7. La dirección de la cura.
Las estructuras psicopatológicas clásicas (delineadas originalmente por Freud y
sus seguidores) a saber: psicosis y neurosis más un estado borroso intermedio
denominado por algunos a-estructura o estructura límite o border y por otros (a mi
entender de una manera excesivamente generalizadora) “perversión”, son
altamente condenatorios. No sólo porque hay una rígida ordenación jerárquica de
los mismos (validada con la teoría de los “puntos de fijación”), sino que, por esta
“causa evolutiva o genética” parece apuntar a que la “sanidad” sería la neurosis.
Esto último (el neurótico es el sano), a mi entender, está causado por la confusión
antes citada entre normalidad y salud sumada al hecho estadístico de que los
neuróticos son la amplia mayoría.
También por la incapacidad del neurótico de ser realmente crítico con la realidad
(ya que preferentemente ve la verja y no lo que está detrás confundiendo
sistemáticamente “el mapa con el territorio”), condición que hace que se someta
acríticamente a las demandas sociales dando la sensación de “estar adaptado”
(“ama y trabaja”) cuando en realidad sólo está alienado o sometido,
profundamente “desconectado de sí mismo”. Es decir, es una especie de
“autómata”.
¿Y entonces?
¿Por qué razón querría algún tarado “ir a a la luna”?
Bonus
En fin, creo que me quedaron docenas de cosas sin aclarar, pero la computadora
me está acusando de que ya llevo tipiadas más de 20 páginas y me atormenta la
idea de que nadie va a leer un artículo tan largo.
Quiero cerrar no obstante con una anécdota.
La misma servirá también para contar quién fue este tal Roberto Bescós, a quien
dedico la nota.
Antes que nada tengo que aclarar que el tipo era un cura que, cuando lo conocí,
tenía alrededor de unos 85 años.
A quien uno veía deambular por los pasillos casi como un espectro, era un viejito
esmirriado, tembloroso débil y hasta algo tímido que, cuando lo llevaban medio a
la fuerza a algún evento social, se sentaba callado en un rincón tratando de llamar
lo menos posible la atención.
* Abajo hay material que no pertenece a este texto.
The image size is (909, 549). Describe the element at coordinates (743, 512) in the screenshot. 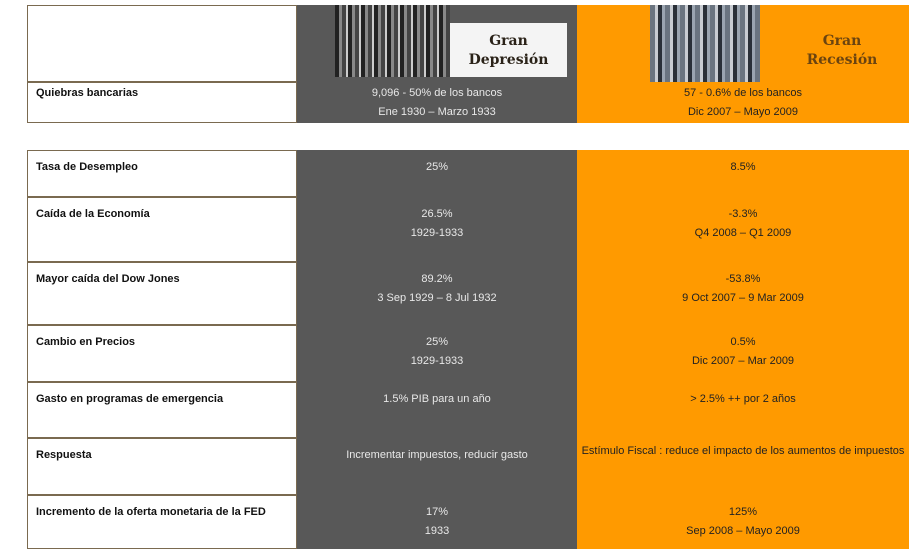

I see `value-line: 125%` at that location.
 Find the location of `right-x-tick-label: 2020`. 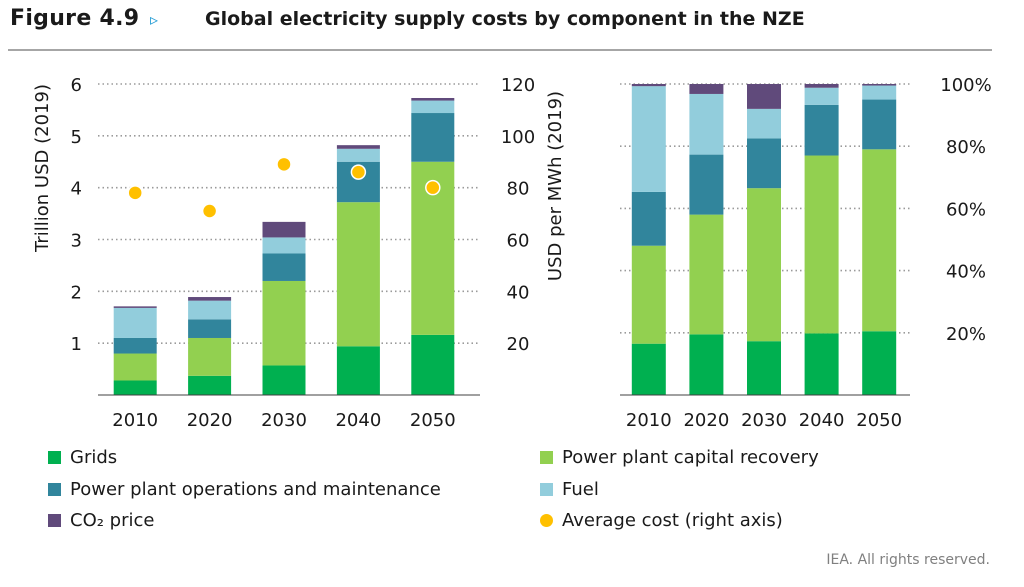

right-x-tick-label: 2020 is located at coordinates (706, 420).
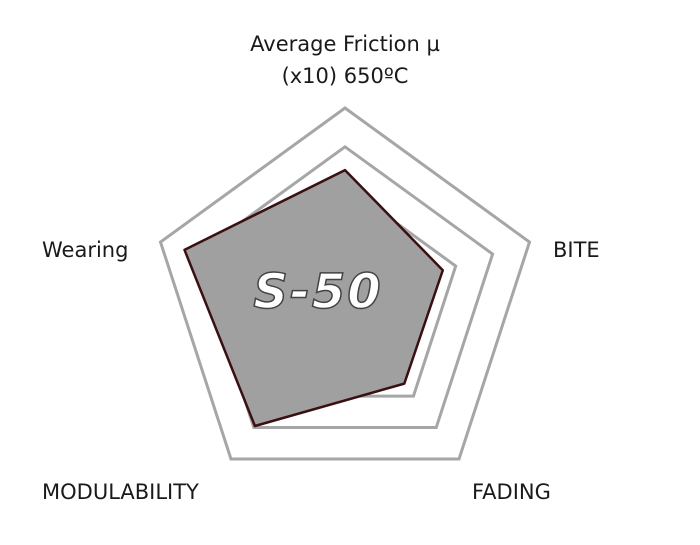  What do you see at coordinates (576, 250) in the screenshot?
I see `axis-label: BITE` at bounding box center [576, 250].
Pero si uno se le acercaba a conversar, él lo
escuchaba atentamente, con una sonrisa y con unos ojitos penetrantes y no te
dejaba ir sin darte algún consejo... como diré después, frecuentemente el mismo
consejo.
Para la época de su muerte, dio la casualidad de que mi esposa estaba
organizando una biblioteca pública en el pueblo, y así fue como nos encontramos
con los centenares de libros de su biblioteca personal.
Fue curioseando estos libros que tuve el privilegio de asomarme borrosamente a
su actividad intelectual. La cantidad de libros de filosofía y teología de este hombre
que pude curiosear, estaban todos profusamente subrayados y repletos de notas
marginales algunas de una agudeza y penetración sorprendentes.
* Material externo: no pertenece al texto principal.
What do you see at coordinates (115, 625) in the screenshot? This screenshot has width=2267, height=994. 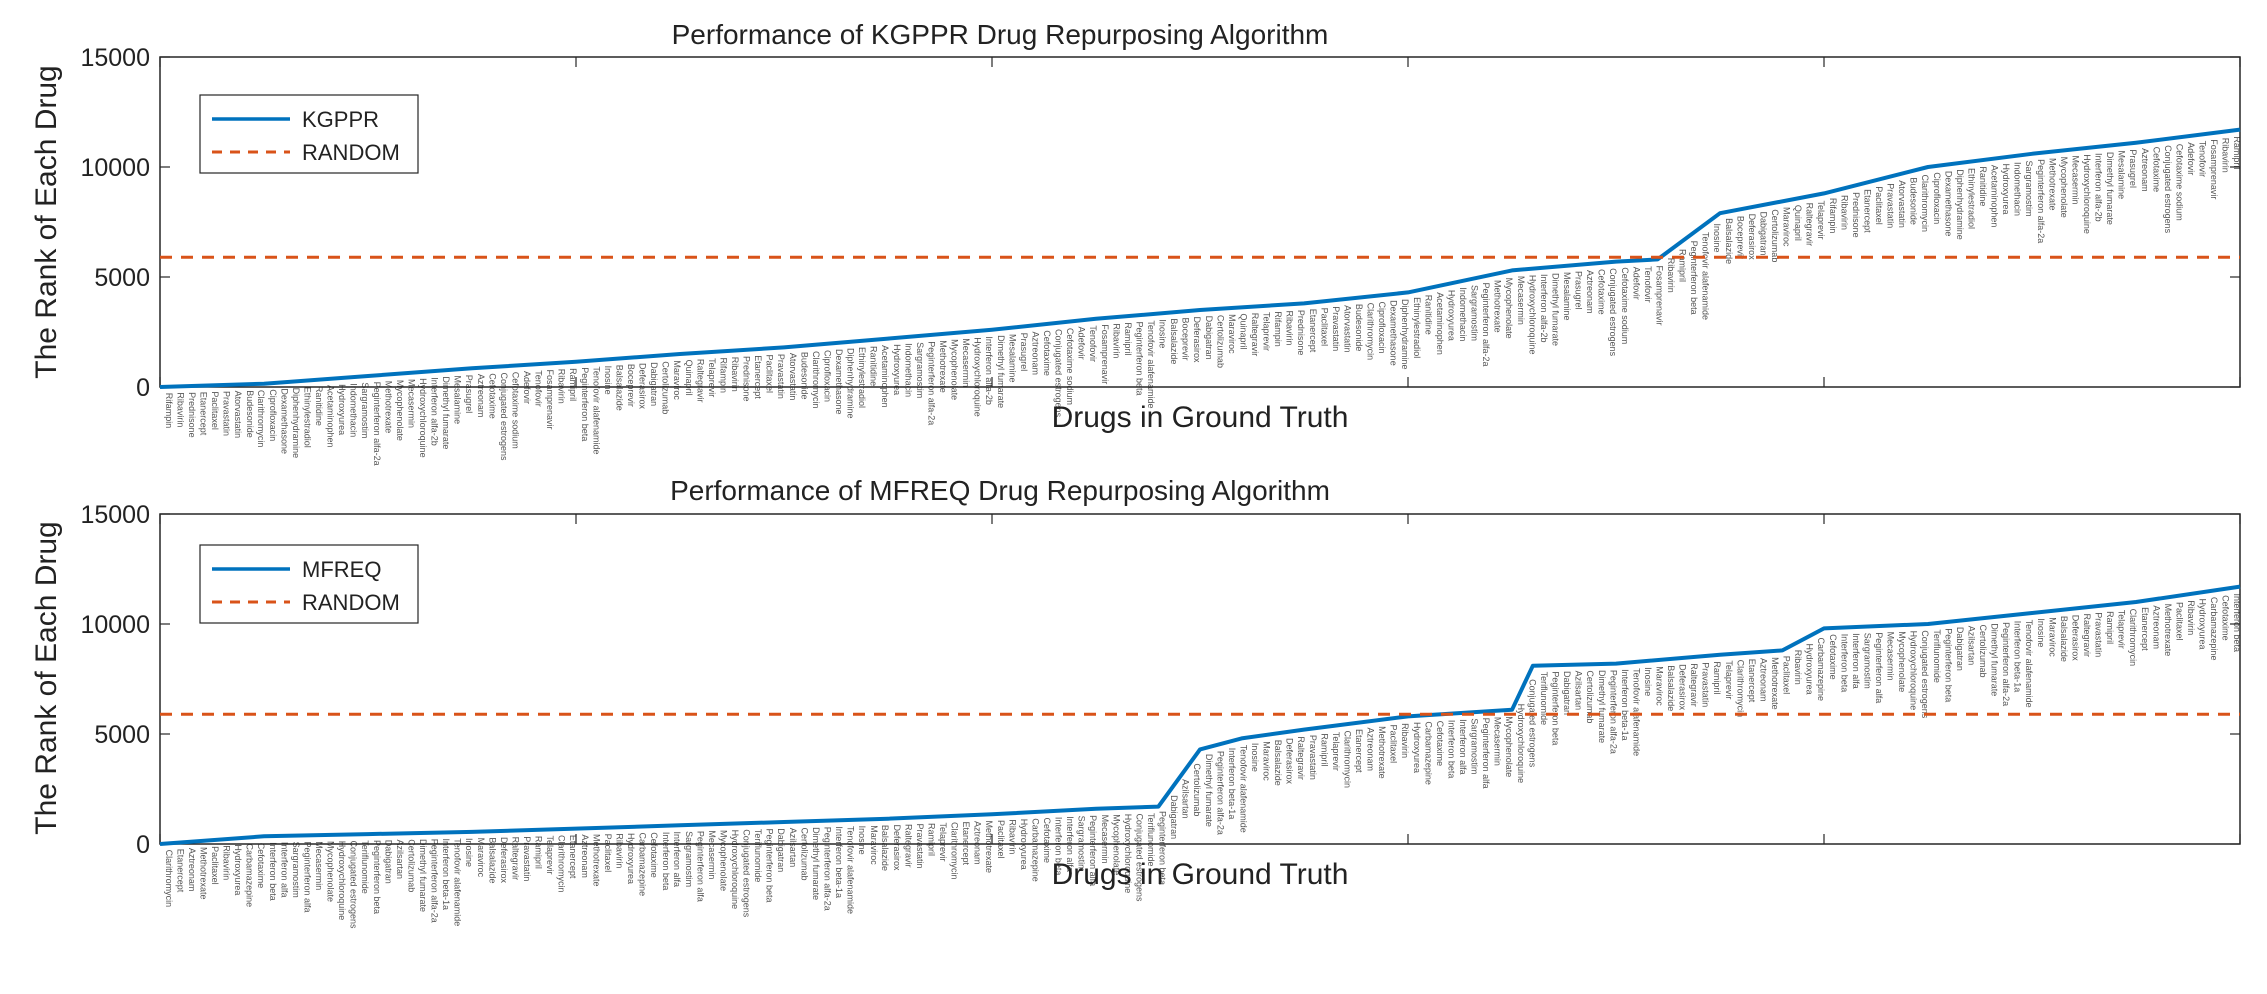 I see `y-tick-label: 10000` at bounding box center [115, 625].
Sospecho que quizás, para cuando lo conocí, ya no leería demasiado. Ya habría
elaborado su síntesis final.
Algunos hechos concretos daban a entender a los que lo conocimos en qué
consistía esa “síntesis”.
Uno era que, casi hasta el último día de su vida, esa personita débil y achacada,
se levantaba cada mañana y sin falta, lo primero que hacía era ir caminando hasta
la clínica del pueblo a visitar y consolar enfermos.
Otro, que aun viviendo de una jubilación mínima, jamás dejaba de darle algo a
quien se lo pedía, quedándose, a menudo, sin nada para sí mismo.
Pero quizás lo más asombroso para muchos era cuando lo obligaban a dar un
sermón.
Uno bien podría pensar que tenía todo el derecho de negarse, dada su condición
de salud, pero parecería que para él no estaba entre sus posibilidades el hecho de
decirle a alguien que no.
Por la sencillez de sus palabras, quizás pocos hubieran podido adivinar los
complejos sistemas filosóficos que operaban en su mente. Nadie, quizás por
escucharlo. podría adivinar los volúmenes de Aristóteles, San Agustín, Santo
Tomás, Kierkegaard, Kant, etc que habían operado en él para que terminara
diciendo lo que decía.
Sorprendía a todos, por no poder comprender de dónde sacaba esa energía
cuando se ponía golpear la mesa con el puño repitiendo casi a los gritos e
insistentemente, las cuatro palabras que eran el corolario de todos sus
sermones: “hay que ser bueno”.
Ésa era su síntesis filosófica.
Ésa era, para él, la única clave de la felicidad.
Cuando faltaban pocas semanas para que cumpliera sus noventa años, la gente
que lo rodeaba y admiraba comenzó a armar una gran fiesta en su honor.